── Task data ──
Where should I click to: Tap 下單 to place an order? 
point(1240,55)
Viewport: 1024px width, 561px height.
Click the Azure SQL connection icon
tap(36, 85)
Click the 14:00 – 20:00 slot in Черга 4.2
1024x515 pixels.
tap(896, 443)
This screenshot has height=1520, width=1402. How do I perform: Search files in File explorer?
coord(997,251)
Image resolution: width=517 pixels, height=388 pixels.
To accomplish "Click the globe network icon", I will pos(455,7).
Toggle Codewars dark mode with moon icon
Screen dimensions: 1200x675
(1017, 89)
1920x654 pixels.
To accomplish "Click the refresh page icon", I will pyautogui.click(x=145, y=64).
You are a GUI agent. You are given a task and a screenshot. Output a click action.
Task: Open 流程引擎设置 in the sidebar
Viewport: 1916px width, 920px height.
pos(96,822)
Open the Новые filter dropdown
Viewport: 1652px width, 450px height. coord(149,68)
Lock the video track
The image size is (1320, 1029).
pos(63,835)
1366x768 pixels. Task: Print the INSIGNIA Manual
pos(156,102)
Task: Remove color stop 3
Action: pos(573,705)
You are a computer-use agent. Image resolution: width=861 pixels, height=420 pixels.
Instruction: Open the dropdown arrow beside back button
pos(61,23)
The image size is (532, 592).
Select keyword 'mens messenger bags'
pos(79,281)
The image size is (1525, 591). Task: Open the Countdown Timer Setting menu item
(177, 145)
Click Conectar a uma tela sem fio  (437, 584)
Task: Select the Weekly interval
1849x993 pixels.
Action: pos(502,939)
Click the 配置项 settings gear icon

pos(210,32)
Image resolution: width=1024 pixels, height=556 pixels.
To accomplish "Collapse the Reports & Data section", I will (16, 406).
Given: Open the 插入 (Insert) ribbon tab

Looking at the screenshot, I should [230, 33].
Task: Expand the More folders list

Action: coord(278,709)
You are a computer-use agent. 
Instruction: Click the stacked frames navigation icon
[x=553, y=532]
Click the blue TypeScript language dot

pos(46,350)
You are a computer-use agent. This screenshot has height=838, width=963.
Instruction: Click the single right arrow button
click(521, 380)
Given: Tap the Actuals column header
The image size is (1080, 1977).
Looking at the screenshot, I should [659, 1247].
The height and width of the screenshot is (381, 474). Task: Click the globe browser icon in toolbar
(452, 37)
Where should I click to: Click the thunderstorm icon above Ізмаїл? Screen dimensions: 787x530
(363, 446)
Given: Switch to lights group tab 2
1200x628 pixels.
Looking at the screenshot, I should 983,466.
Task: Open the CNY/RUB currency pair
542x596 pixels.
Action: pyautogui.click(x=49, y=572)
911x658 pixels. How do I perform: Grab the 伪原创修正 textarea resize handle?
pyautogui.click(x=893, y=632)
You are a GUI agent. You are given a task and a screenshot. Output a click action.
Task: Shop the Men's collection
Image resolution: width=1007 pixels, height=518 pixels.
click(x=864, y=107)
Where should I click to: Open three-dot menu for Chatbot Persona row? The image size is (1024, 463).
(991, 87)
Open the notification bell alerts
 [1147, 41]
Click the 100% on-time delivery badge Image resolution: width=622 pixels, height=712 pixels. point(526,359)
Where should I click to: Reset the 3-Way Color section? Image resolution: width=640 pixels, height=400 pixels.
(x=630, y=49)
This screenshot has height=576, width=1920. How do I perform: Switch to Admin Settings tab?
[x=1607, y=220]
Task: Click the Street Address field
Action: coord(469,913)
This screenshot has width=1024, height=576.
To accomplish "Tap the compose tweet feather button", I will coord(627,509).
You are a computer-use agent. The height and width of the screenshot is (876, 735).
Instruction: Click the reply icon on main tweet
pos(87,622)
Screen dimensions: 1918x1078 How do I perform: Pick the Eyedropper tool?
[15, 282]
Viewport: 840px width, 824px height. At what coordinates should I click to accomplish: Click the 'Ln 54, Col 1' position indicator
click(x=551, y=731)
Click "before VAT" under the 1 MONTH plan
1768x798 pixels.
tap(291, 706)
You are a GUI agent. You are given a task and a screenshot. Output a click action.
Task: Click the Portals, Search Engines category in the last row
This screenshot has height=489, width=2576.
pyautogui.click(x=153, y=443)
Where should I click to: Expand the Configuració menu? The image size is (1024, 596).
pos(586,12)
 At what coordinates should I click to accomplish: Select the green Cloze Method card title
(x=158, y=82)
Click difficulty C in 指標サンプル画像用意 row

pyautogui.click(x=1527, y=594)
───
What is needed: Could you restate the records above word for word?

Output below:
Where should I click to: Tap 下單 to place an order? 
point(1240,55)
Viewport: 1024px width, 561px height.
Click the Azure SQL connection icon
tap(36, 85)
Click the 14:00 – 20:00 slot in Черга 4.2
1024x515 pixels.
tap(896, 443)
This screenshot has height=1520, width=1402. How do I perform: Search files in File explorer?
coord(997,251)
Image resolution: width=517 pixels, height=388 pixels.
To accomplish "Click the globe network icon", I will pos(455,7).
Toggle Codewars dark mode with moon icon
Screen dimensions: 1200x675
(1017, 89)
1920x654 pixels.
To accomplish "Click the refresh page icon", I will pyautogui.click(x=145, y=64).
You are a GUI agent. You are given a task and a screenshot. Output a click action.
Task: Open 流程引擎设置 in the sidebar
Viewport: 1916px width, 920px height.
pos(96,822)
Open the Новые filter dropdown
Viewport: 1652px width, 450px height. coord(149,68)
Lock the video track
The image size is (1320, 1029).
pos(63,835)
1366x768 pixels. Task: Print the INSIGNIA Manual
pos(156,102)
Task: Remove color stop 3
Action: pos(573,705)
You are a computer-use agent. Image resolution: width=861 pixels, height=420 pixels.
Instruction: Open the dropdown arrow beside back button
pos(61,23)
The image size is (532, 592).
Select keyword 'mens messenger bags'
pos(79,281)
The image size is (1525, 591). Task: Open the Countdown Timer Setting menu item
(177, 145)
Click Conectar a uma tela sem fio  (437, 584)
Task: Select the Weekly interval
1849x993 pixels.
Action: pos(502,939)
Click the 配置项 settings gear icon

pos(210,32)
Image resolution: width=1024 pixels, height=556 pixels.
To accomplish "Collapse the Reports & Data section", I will (16, 406).
Given: Open the 插入 (Insert) ribbon tab

Looking at the screenshot, I should [230, 33].
Task: Expand the More folders list

Action: coord(278,709)
You are a computer-use agent. 
Instruction: Click the stacked frames navigation icon
[x=553, y=532]
Click the blue TypeScript language dot

pos(46,350)
You are a computer-use agent. This screenshot has height=838, width=963.
Instruction: Click the single right arrow button
click(521, 380)
Given: Tap the Actuals column header
The image size is (1080, 1977).
Looking at the screenshot, I should [659, 1247].
The height and width of the screenshot is (381, 474). Task: Click the globe browser icon in toolbar
(452, 37)
Where should I click to: Click the thunderstorm icon above Ізмаїл? Screen dimensions: 787x530
(363, 446)
Given: Switch to lights group tab 2
1200x628 pixels.
Looking at the screenshot, I should 983,466.
Task: Open the CNY/RUB currency pair
542x596 pixels.
Action: pyautogui.click(x=49, y=572)
911x658 pixels. How do I perform: Grab the 伪原创修正 textarea resize handle?
pyautogui.click(x=893, y=632)
You are a GUI agent. You are given a task and a screenshot. Output a click action.
Task: Shop the Men's collection
Image resolution: width=1007 pixels, height=518 pixels.
click(x=864, y=107)
Where should I click to: Open three-dot menu for Chatbot Persona row? The image size is (1024, 463).
(991, 87)
Open the notification bell alerts
 [1147, 41]
Click the 100% on-time delivery badge Image resolution: width=622 pixels, height=712 pixels. point(526,359)
Where should I click to: Reset the 3-Way Color section? Image resolution: width=640 pixels, height=400 pixels.
(x=630, y=49)
This screenshot has height=576, width=1920. How do I perform: Switch to Admin Settings tab?
[x=1607, y=220]
Task: Click the Street Address field
Action: coord(469,913)
This screenshot has width=1024, height=576.
To accomplish "Tap the compose tweet feather button", I will coord(627,509).
You are a computer-use agent. The height and width of the screenshot is (876, 735).
Instruction: Click the reply icon on main tweet
pos(87,622)
Screen dimensions: 1918x1078 How do I perform: Pick the Eyedropper tool?
[15, 282]
Viewport: 840px width, 824px height. At what coordinates should I click to accomplish: Click the 'Ln 54, Col 1' position indicator
click(x=551, y=731)
Click "before VAT" under the 1 MONTH plan
1768x798 pixels.
tap(291, 706)
You are a GUI agent. You are given a task and a screenshot. Output a click action.
Task: Click the Portals, Search Engines category in the last row
This screenshot has height=489, width=2576.
pyautogui.click(x=153, y=443)
Where should I click to: Expand the Configuració menu? The image size is (1024, 596).
pos(586,12)
 At what coordinates should I click to accomplish: Select the green Cloze Method card title
(x=158, y=82)
Click difficulty C in 指標サンプル画像用意 row

pyautogui.click(x=1527, y=594)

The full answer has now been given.